Exercise, diet and lifestyle changes prevent onset of diabetes in those at high risk: UAlberta medical research

Raquel Maurier - 26 November 2013

People at high risk of developing diabetes can prevent its onset if they exercise, improve their diet and make one other lifestyle change such as seeking counseling or quitting smoking, demonstrates recently published findings from medical researchers at the University of Alberta

Faculty of Medicine & Dentistry researcher Christina Korownyk and her team, which included the Alberta Research Centre for Health Evidence, recently published their findings in the peer reviewed journal, Annals of Internal Medicine. Their findings confirm similar findings by other groups.

"This is reassurance for those who are at risk of developing diabetes that there is good evidence to support comprehensive lifestyle interventions in preventing diabetes," she said. "The benefits begin early on, within the first year, and lasted for years after the interventions ended."

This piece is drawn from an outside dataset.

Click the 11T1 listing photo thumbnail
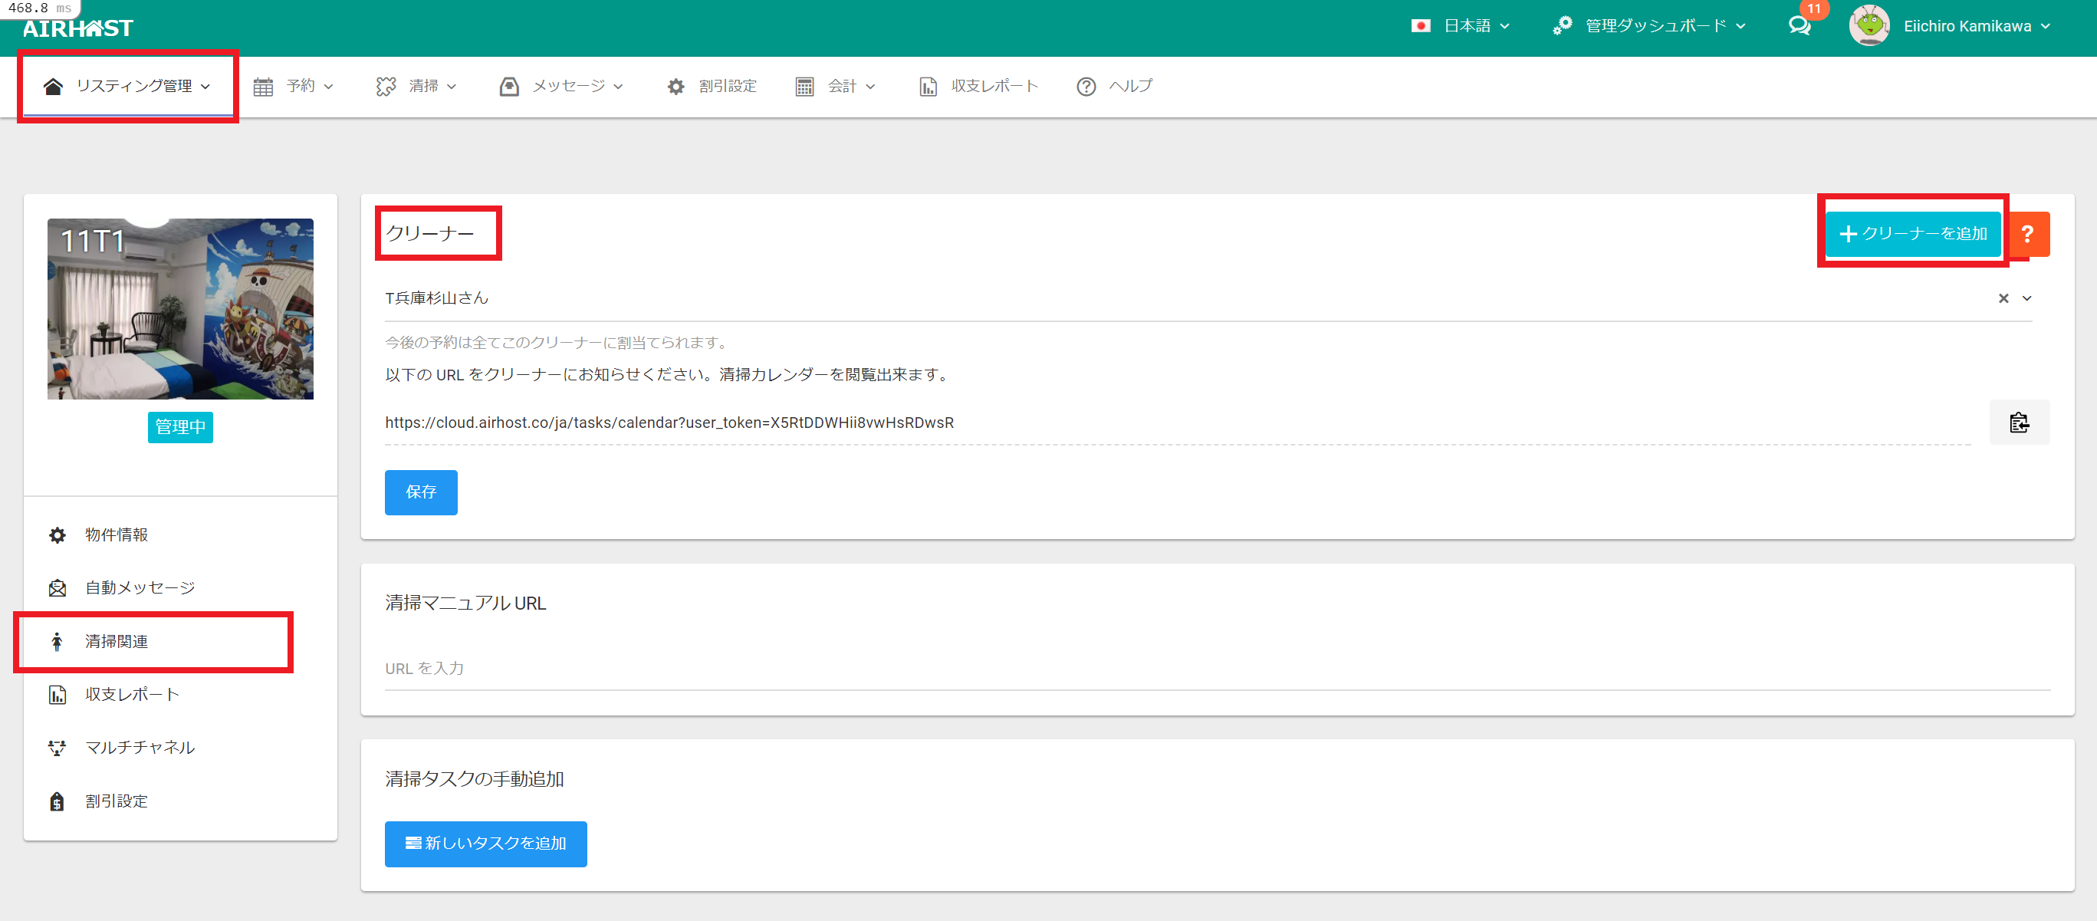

Korownyk reviewed data from nine clinical trials with patients who were at risk for diabetes, and 11 trials for patients who had diabetes. The trials took place anywhere from 1980 to 2013. The lifestyle changes patients made ranged in duration from six to 72 months, with some patients being followed for as long as three to 20 years after the changes were made. The third lifestyle change made, other than improved diet and more exercise, included: counseling, goal setting, cooking lessons, stress management, medication, or glucose and blood pressure monitoring. In this review, those considered at risk of developing diabetes included people with metabolic syndromes, impaired glucose tolerance, insulin resistance, and impaired fasting glucose.

Korownyk's research also revealed lifestyle interventions didn't improve mortality rates for diabetics, but she cautioned that more research needs to be done in this area. Most of the trials they looked at didn't examine mortality rates because patients have to be followed for much longer durations of time.

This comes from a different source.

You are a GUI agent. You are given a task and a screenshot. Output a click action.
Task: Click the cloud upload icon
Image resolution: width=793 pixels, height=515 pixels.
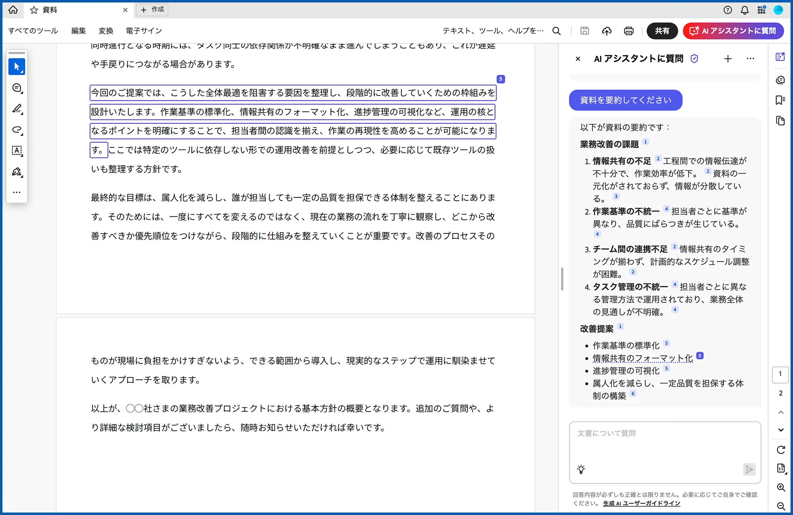606,31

"I don't think these findings should be interpreted as diabetics don't need to exercise or eat healthy," said the researcher who works in the Department of Family Medicine.

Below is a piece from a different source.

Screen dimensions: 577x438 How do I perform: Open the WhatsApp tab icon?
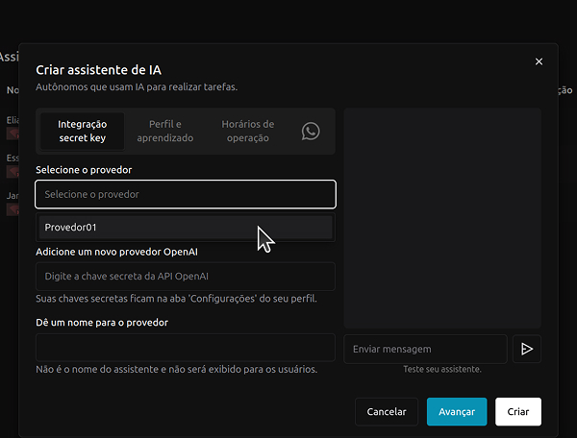[x=310, y=132]
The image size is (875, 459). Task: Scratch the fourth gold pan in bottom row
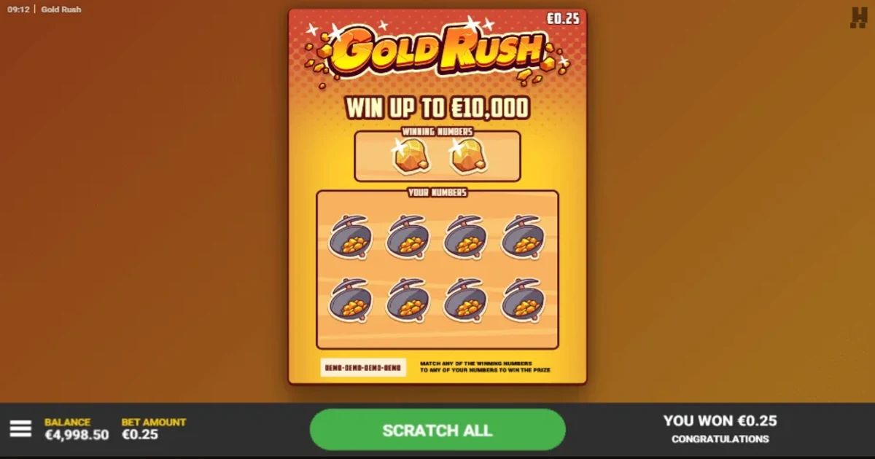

"The majority of the studies we looked at focused on markers including glucose control, blood pressure and weight. Changes in these markers can be seen much earlier and thus are easier to measure, whereas trials that look at clinical outcomes like cardiovascular problems and mortality rates require much longer intervention or follow-up. This review highlights the need for further research that evaluates whether mortality rates decline once type 2 diabetics make lifestyle changes."

The Agency for Healthcare Research and Quality and the Centers for Medicare & Medicaid Services funded the research.